__SUPPLIED DATA__
* * * * * * *

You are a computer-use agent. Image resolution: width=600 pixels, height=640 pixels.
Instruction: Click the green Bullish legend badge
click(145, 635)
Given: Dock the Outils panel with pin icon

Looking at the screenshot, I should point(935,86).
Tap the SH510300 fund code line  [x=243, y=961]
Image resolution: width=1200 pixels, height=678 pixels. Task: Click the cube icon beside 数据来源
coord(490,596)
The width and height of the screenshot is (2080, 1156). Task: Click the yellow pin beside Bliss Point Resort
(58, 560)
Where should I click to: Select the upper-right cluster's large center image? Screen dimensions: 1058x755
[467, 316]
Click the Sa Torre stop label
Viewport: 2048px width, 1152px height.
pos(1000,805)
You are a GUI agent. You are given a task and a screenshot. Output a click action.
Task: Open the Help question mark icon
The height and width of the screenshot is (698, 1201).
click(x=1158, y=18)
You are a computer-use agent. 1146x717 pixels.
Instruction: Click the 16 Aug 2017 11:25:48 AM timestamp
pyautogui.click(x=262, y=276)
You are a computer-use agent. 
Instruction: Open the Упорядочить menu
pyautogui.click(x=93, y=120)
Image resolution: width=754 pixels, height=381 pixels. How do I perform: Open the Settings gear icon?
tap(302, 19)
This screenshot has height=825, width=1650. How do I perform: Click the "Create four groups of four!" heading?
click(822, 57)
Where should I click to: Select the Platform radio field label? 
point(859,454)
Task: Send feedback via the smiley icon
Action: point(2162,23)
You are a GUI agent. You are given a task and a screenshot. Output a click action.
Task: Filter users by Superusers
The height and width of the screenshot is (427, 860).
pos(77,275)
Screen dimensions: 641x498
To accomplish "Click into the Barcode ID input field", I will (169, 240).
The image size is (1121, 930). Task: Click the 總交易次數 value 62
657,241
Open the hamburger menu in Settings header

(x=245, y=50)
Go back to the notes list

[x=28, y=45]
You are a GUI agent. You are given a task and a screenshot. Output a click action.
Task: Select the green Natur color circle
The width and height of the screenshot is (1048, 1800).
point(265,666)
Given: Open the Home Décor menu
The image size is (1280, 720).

* * * * * * *

Edit all of the records above, replacing every occurrence of "GUI agent" with "screen agent" and leaving everything else unchanged.

You are a computer-use agent. Image resolution: width=600 pixels, height=640 pixels.
Instruction: Click the green Bullish legend badge
click(145, 635)
Given: Dock the Outils panel with pin icon

Looking at the screenshot, I should point(935,86).
Tap the SH510300 fund code line  [x=243, y=961]
Image resolution: width=1200 pixels, height=678 pixels. Task: Click the cube icon beside 数据来源
coord(490,596)
The width and height of the screenshot is (2080, 1156). Task: Click the yellow pin beside Bliss Point Resort
(58, 560)
Where should I click to: Select the upper-right cluster's large center image? Screen dimensions: 1058x755
[467, 316]
Click the Sa Torre stop label
Viewport: 2048px width, 1152px height.
pos(1000,805)
You are a screen agent. You are given a task and a screenshot. Output a click action.
Task: Open the Help question mark icon
The height and width of the screenshot is (698, 1201).
click(x=1158, y=18)
You are a computer-use agent. 1146x717 pixels.
Instruction: Click the 16 Aug 2017 11:25:48 AM timestamp
pyautogui.click(x=262, y=276)
You are a computer-use agent. 
Instruction: Open the Упорядочить menu
pyautogui.click(x=93, y=120)
Image resolution: width=754 pixels, height=381 pixels. How do I perform: Open the Settings gear icon?
tap(302, 19)
This screenshot has height=825, width=1650. How do I perform: Click the "Create four groups of four!" heading?
click(822, 57)
Where should I click to: Select the Platform radio field label? 
point(859,454)
Task: Send feedback via the smiley icon
Action: point(2162,23)
You are a screen agent. You are given a task and a screenshot. Output a click action.
Task: Filter users by Superusers
The height and width of the screenshot is (427, 860).
pos(77,275)
Screen dimensions: 641x498
To accomplish "Click into the Barcode ID input field", I will (169, 240).
The image size is (1121, 930). Task: Click the 總交易次數 value 62
657,241
Open the hamburger menu in Settings header

(x=245, y=50)
Go back to the notes list

[x=28, y=45]
You are a screen agent. You are given a task and a screenshot. Output a click action.
Task: Select the green Natur color circle
The width and height of the screenshot is (1048, 1800).
point(265,666)
Given: Open the Home Décor menu
The image size is (1280, 720).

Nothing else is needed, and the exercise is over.